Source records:
- Opening Delimiter -

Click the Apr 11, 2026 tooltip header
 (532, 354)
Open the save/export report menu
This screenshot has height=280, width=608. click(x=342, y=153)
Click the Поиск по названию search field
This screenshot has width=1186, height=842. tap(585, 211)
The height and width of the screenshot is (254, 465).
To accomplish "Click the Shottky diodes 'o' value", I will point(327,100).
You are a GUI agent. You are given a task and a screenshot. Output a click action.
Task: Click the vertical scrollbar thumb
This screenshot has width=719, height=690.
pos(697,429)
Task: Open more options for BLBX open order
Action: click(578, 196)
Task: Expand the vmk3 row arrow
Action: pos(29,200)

- Closing Delimiter -

**WORK TO BE COMPLETED**
A word-for-word restatement of all the records is required.

**ANSWER TO THIS PROBLEM**
Click the Apr 11, 2026 tooltip header
 (532, 354)
Open the save/export report menu
This screenshot has height=280, width=608. click(x=342, y=153)
Click the Поиск по названию search field
This screenshot has width=1186, height=842. tap(585, 211)
The height and width of the screenshot is (254, 465).
To accomplish "Click the Shottky diodes 'o' value", I will point(327,100).
You are a GUI agent. You are given a task and a screenshot. Output a click action.
Task: Click the vertical scrollbar thumb
This screenshot has width=719, height=690.
pos(697,429)
Task: Open more options for BLBX open order
Action: click(578, 196)
Task: Expand the vmk3 row arrow
Action: pos(29,200)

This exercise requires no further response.